Fitbit Premium Aims To Coach You To A Healthier Lifestyle

Fitbit Premium
(Image credit: Unknown)

While Fitbit is responsible for some of the most popular fitness trackers in the world, its success based is as much on the software as on the hardware, building an app that takes the data from the sensors and turns it something useful – whether that’s setting up friendly step competitions to motivate you to be more active, or more insightful sleep tracking. Last week, Fitbit announced a new paid-for service – Fitbit Premium – that promises to deliver more personalised advice to enable you to make an even more significant difference to your health and fitness.

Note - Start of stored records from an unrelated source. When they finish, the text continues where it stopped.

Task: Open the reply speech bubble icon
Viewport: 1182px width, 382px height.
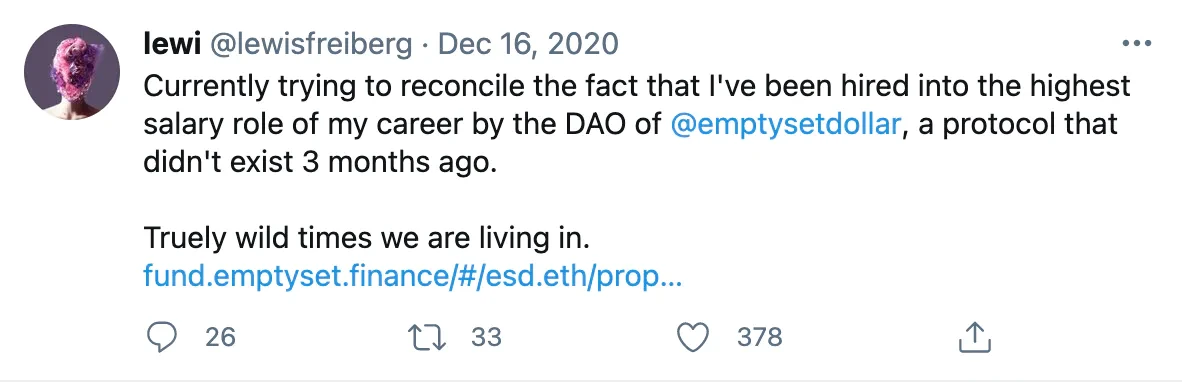Action: pos(161,337)
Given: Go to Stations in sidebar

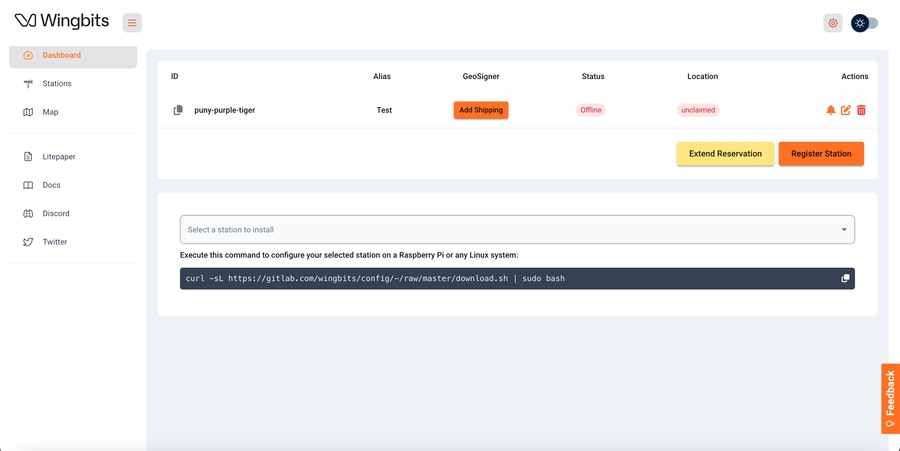Looking at the screenshot, I should pos(57,84).
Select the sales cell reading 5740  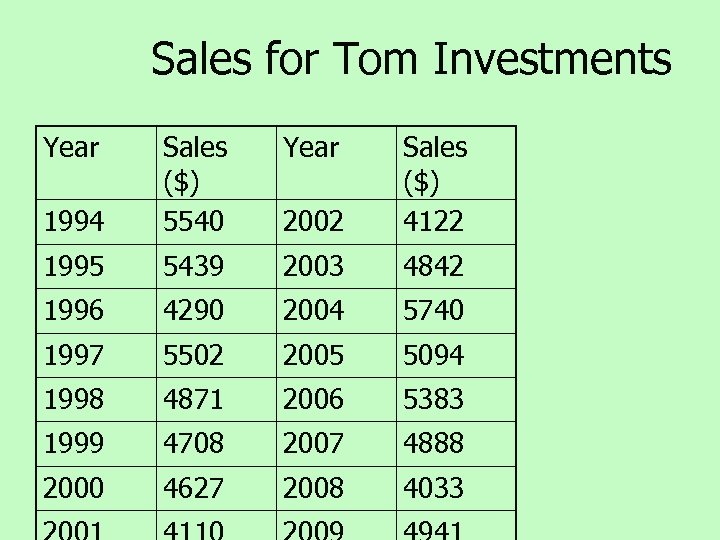click(x=433, y=311)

At launch, it will contain thousands of video and audio workouts, a series of coached programmes that target all aspects of health and fitness, and in-depth sleep analysis. In the future Fitbit plans to add challenges and games that allow you to collaborate with a friend or compete against them – whatever motivates you most to get moving.

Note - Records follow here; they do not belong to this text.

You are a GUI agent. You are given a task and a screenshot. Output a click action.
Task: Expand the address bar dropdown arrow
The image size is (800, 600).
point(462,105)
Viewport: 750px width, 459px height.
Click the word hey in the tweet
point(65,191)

The coached programmes look particularly interesting to us, because they go beyond standard options like running or gym training plans (readily available for free on the web) to focus on specific things you can do to become healthier, like reduce your sugar or salt intake or create habits that will lead to better sleep. That said, there is also a beginner running programme, so you’re covered on that front too; the advantage of this is that it’ll integrate with Fitbit’s smart devices – the Versa range and Ionic.

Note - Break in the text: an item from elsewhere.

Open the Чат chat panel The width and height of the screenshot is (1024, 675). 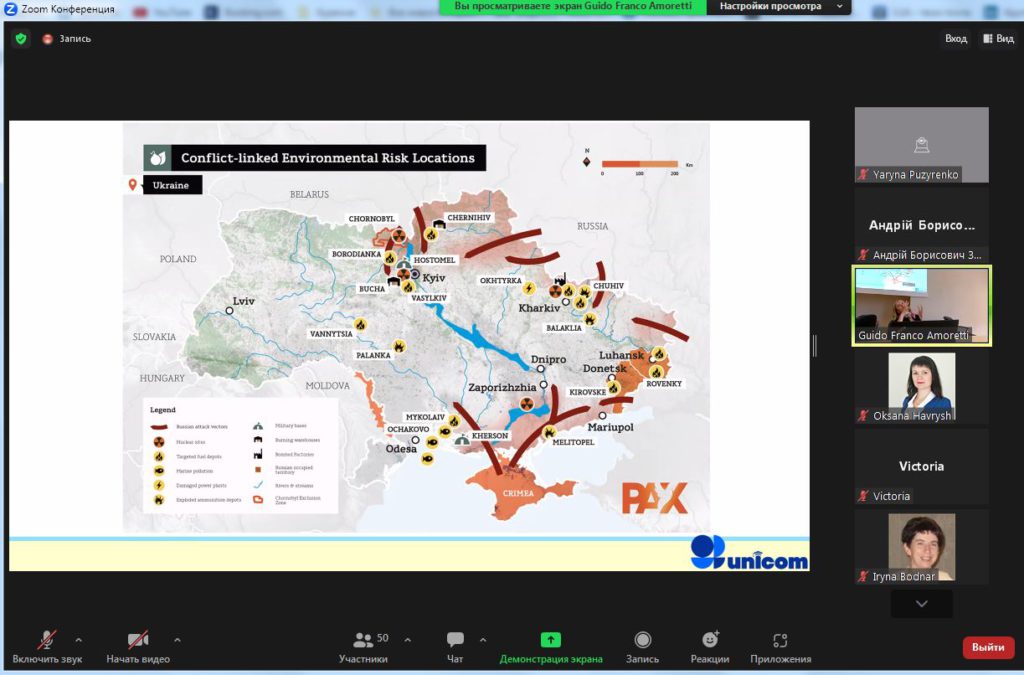(x=455, y=646)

Fitbit has also partnered with other companies to offer sessions from them within Fitbit Premium. These include mindfulness sessions with Headspace, workouts from Daily Burn and yoga from Yoga Studio by Gaiam.

Fitbit Premium

(Image credit: Unknown)

The in-depth sleep analysis in Fitbit Premium is accompanied by guided programmes that should help you to sleep better. At the launch of the Fitbit Versa 2 the company announced several new sleep features, including Sleep Score, which is a rating of your night’s rest based on duration, time spent in deep and REM sleep, and how restorative your sleep was. There’s also Smart Wake, a new alarm function that wakes you when you’re not in deep sleep so you feel refreshed rather than groggy.

These will be available to any Fitbit user with a compatible device, but Fitbit Premium subscribers will get more analysis of their Sleep Score, plus audio relaxation tools to help you fall asleep and correlated insights into your sleep. So, for example, Fitbit might flag up that when you take an above-average number of steps in a day, your sleep improves in a certain way.

The service will exist within the Fitbit app and costs £7.99 a month or £79.99 a year, though all Fitbit users will get a seven-day free trial. And if you buy the special edition of the new Versa 2 you also get a 90-day trial of Fitbit Premium.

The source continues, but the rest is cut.